The Golang Scheduler

Introduction

What makes Go a great language to work with is its concept of concurrency. Concurrency, in its simplest definition, refers to the capability of running multiple tasks at the same time. This is a highly powerful concept, but it presents numerous challenges. Fortunately, the Go team has made it easy to handle concurrency in Go. In this article, we will explore the Go runtime and uncover how the scheduler operates

Some Prehumble

...
func main() {
    for i := 0; i < 10; i++ {
        go func(i int) {
            fmt.Println(i)
        }(i)
    }
    time.Sleep(1 * time.Second)
}

The Go runtime is responsible for the communication between the Go program and the hardware (via OS) as demonstrated in the image below.

Before running program

When the above code has compiled the function go func(...) is compiled to a runtime function called runtime.newProc. This function is responsible for creating a new goroutine. A goroutine is a lightweight thread managed by the Go runtime. The code below shows the implementation of the runtime.newProc function.

...
func main(){
    for i := 0; i < 10; i++ {
        runtime.newProc(0, func(i int) {
            fmt.Println(i)
        }, i)
    }
    time.Sleep(1* time.Second)
    }

On run program

As you can see in the above image, goroutines operate in a user space and not in a kernel space. The difference between the two is that the kernel space is managed by the OS and the user space is managed by the Go runtime. In the kernel space, the OS manages the threads, this level is expensive to operate in. The Go runtime manages the goroutines in the user space, and as earlier explained the goroutines are lightweight threads.

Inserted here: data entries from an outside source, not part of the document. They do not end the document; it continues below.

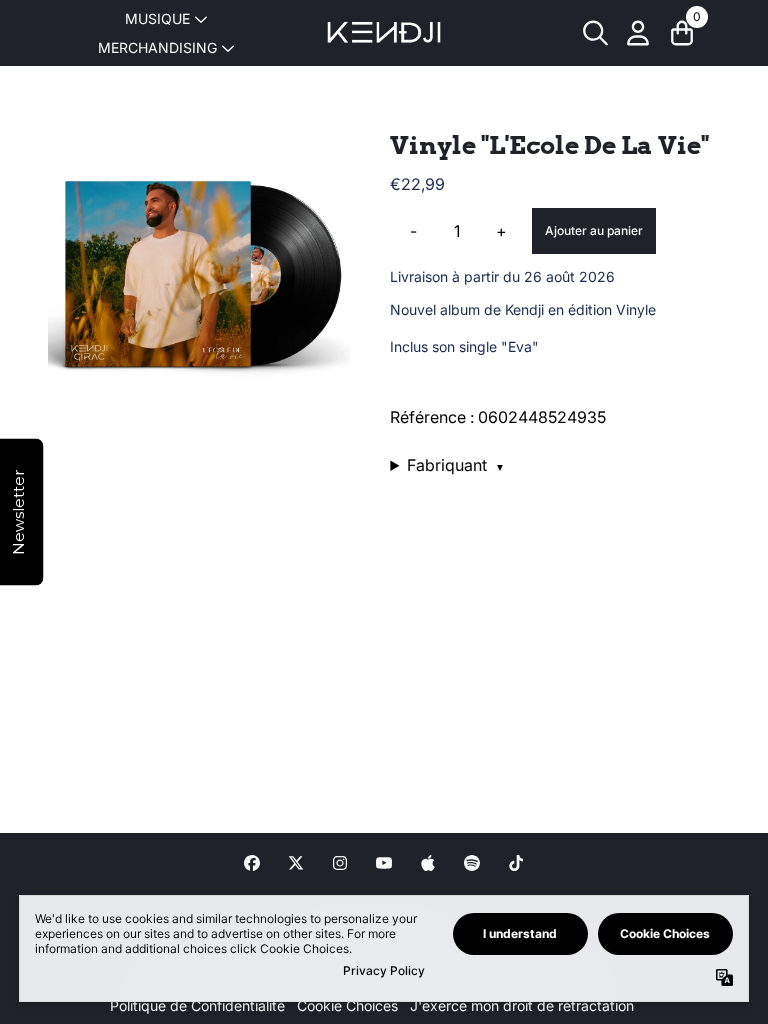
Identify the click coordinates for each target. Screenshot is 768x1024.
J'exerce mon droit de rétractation (522, 1005)
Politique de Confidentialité (197, 1005)
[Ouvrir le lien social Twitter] (296, 863)
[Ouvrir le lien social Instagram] (340, 863)
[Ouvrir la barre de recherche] (594, 33)
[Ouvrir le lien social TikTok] (516, 863)
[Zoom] (199, 281)
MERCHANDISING (157, 47)
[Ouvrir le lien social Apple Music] (428, 863)
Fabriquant (456, 465)
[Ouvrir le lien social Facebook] (252, 863)
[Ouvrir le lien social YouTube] (384, 863)
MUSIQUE (157, 18)
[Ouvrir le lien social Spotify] (472, 863)
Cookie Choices (347, 1005)
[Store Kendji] (384, 33)
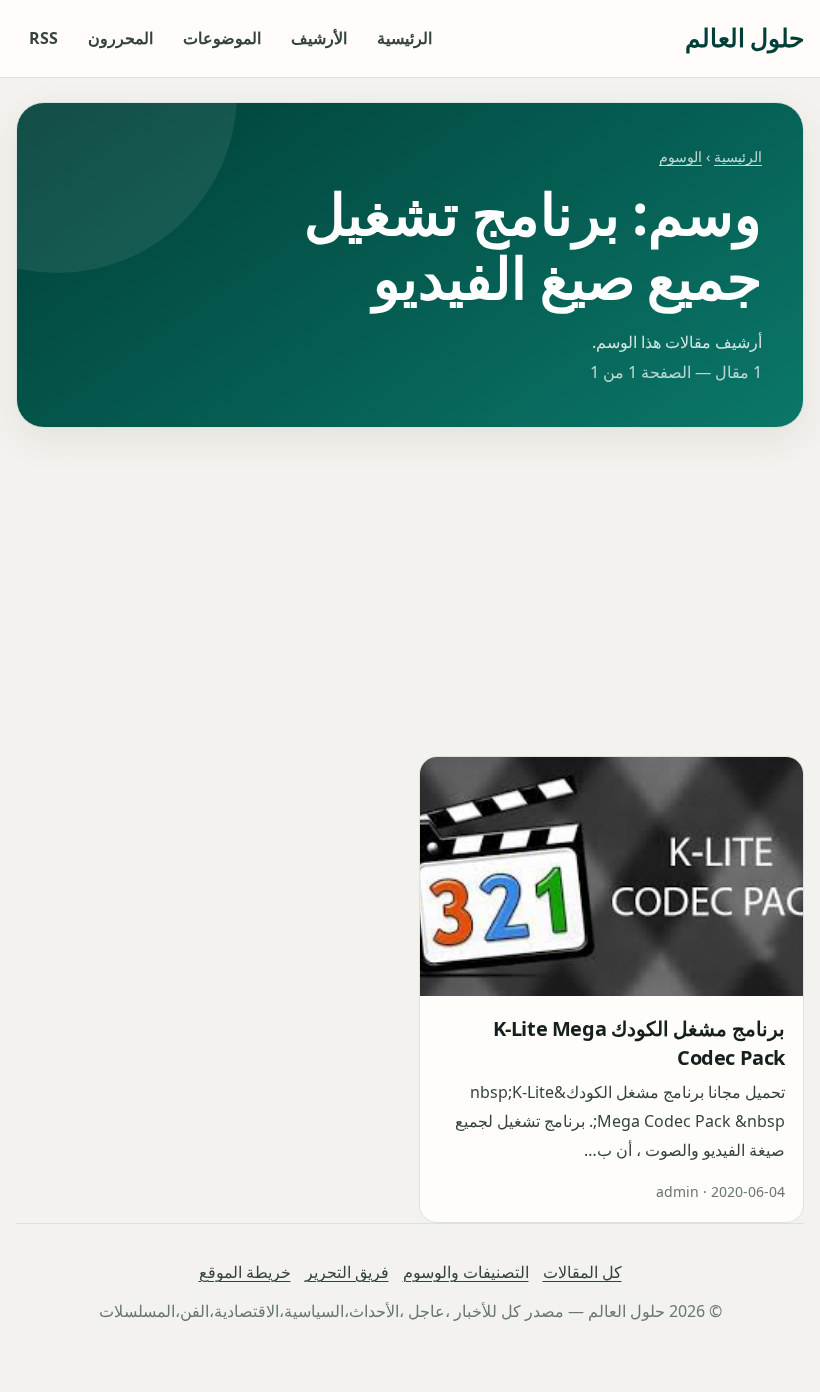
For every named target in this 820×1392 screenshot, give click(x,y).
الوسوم (680, 156)
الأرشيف (319, 38)
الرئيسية (404, 38)
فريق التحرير (347, 1272)
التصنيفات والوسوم (466, 1272)
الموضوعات (222, 38)
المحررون (120, 38)
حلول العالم (744, 37)
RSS (43, 38)
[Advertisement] (410, 592)
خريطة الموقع (245, 1272)
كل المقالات (582, 1272)
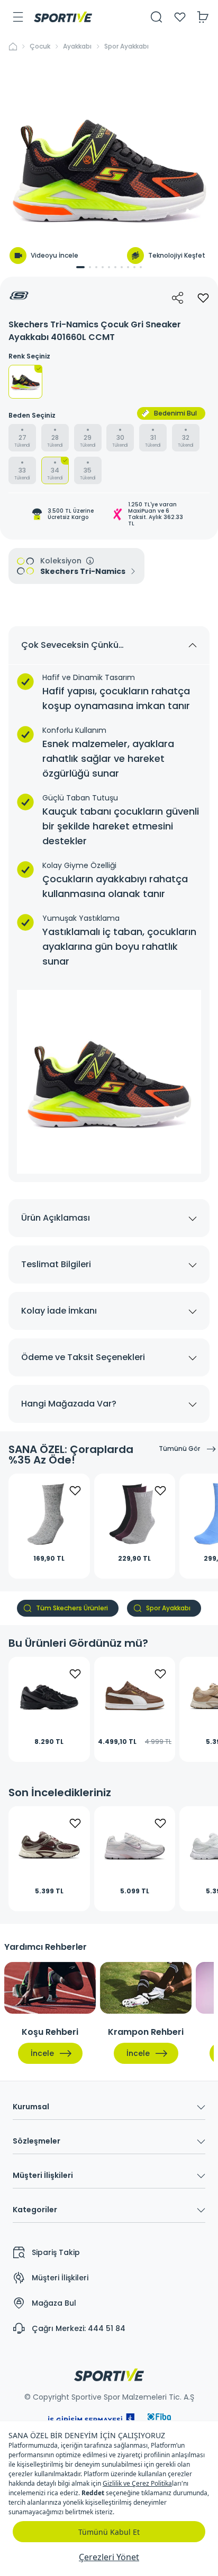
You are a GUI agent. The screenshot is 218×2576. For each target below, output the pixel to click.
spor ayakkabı (126, 46)
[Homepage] (63, 17)
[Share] (177, 297)
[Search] (156, 17)
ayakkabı (77, 46)
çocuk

Any execution happens through the running or kernel threads in the cores. There can exist more kernel threads than cores, but there can never be more running threads than cores. The same applies to goroutines, there can exist more goroutines than kernel threads.

After this now it begs the question, how do we get the goroutines to run on the cores? As in a way to map our goroutines to the kernel threads. This is where user space scheduling comes in.

The Scheduler

Now that we have a basic understanding of how the Go runtime works, we can take a look at the scheduler.

In computing, a scheduler is a program that decides which process should be executed next. The Golang scheduler is responsible for scheduling the goroutines to the kernel threads. There are various types of schedulers, but the one we are interested in is the user space schedulers. The user space scheduler is responsible for scheduling tasks between the user space and the kernel space.

The M:N Scheduler

There are different types of user space schedulers, but we are interested in the one implemented by the Go runtime, which is M:N. The M:N scheduler is a scheduler that maps N goroutines to M kernel threads. The M:N scheduler is implemented in the Go runtime, and it is responsible for scheduling the goroutines to the kernel threads.

The advantage of such a scheduler is that it is flexible and allows the existence of more goroutines than kernel threads.

M:N scheduler

States of a Goroutine

A goroutine can be in one of the following states:

Goroutine states

Runnable: A goroutine is runnable when it is ready to be executed and waiting for the kernel thread to execute it. A goroutine can be in a runnable state when it is created or after it has been unblocked.
Running: A goroutine is running when it is being executed by a kernel thread.
Blocked: A goroutine is blocked when it is waiting for an event to happen. This can be a channel operation, a system call, or a mutex.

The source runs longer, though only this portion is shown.